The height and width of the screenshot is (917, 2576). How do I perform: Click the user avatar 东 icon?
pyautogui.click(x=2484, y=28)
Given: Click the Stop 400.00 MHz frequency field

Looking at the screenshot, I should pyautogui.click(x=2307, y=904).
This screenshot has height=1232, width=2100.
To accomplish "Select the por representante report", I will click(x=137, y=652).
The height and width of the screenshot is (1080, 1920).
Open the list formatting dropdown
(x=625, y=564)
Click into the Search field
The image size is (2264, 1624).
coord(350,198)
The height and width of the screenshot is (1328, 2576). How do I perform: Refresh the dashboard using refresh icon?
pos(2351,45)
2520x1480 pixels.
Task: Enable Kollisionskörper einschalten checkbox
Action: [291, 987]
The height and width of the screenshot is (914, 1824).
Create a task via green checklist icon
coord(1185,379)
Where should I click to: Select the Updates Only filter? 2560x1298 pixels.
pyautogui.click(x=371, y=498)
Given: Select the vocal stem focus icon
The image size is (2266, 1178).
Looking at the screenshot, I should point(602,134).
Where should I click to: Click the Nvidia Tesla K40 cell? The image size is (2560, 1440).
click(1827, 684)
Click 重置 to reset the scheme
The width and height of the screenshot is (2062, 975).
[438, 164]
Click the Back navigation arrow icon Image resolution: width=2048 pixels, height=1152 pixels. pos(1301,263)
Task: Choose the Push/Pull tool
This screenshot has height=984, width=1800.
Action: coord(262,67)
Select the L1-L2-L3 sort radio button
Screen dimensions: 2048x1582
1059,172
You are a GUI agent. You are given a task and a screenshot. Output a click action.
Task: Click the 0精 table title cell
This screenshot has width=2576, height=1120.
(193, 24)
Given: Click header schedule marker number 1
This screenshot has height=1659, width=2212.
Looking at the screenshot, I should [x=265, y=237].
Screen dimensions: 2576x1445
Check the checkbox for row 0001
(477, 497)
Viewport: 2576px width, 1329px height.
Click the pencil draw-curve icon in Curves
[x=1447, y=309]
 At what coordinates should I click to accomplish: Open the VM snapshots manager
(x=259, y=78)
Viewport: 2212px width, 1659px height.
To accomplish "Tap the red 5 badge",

______

Work instruction: For every line of the data above that contains "Viewport", copy that line.

Result below:
Viewport: 2576px width, 1329px height.
Viewport: 2212px width, 1659px height.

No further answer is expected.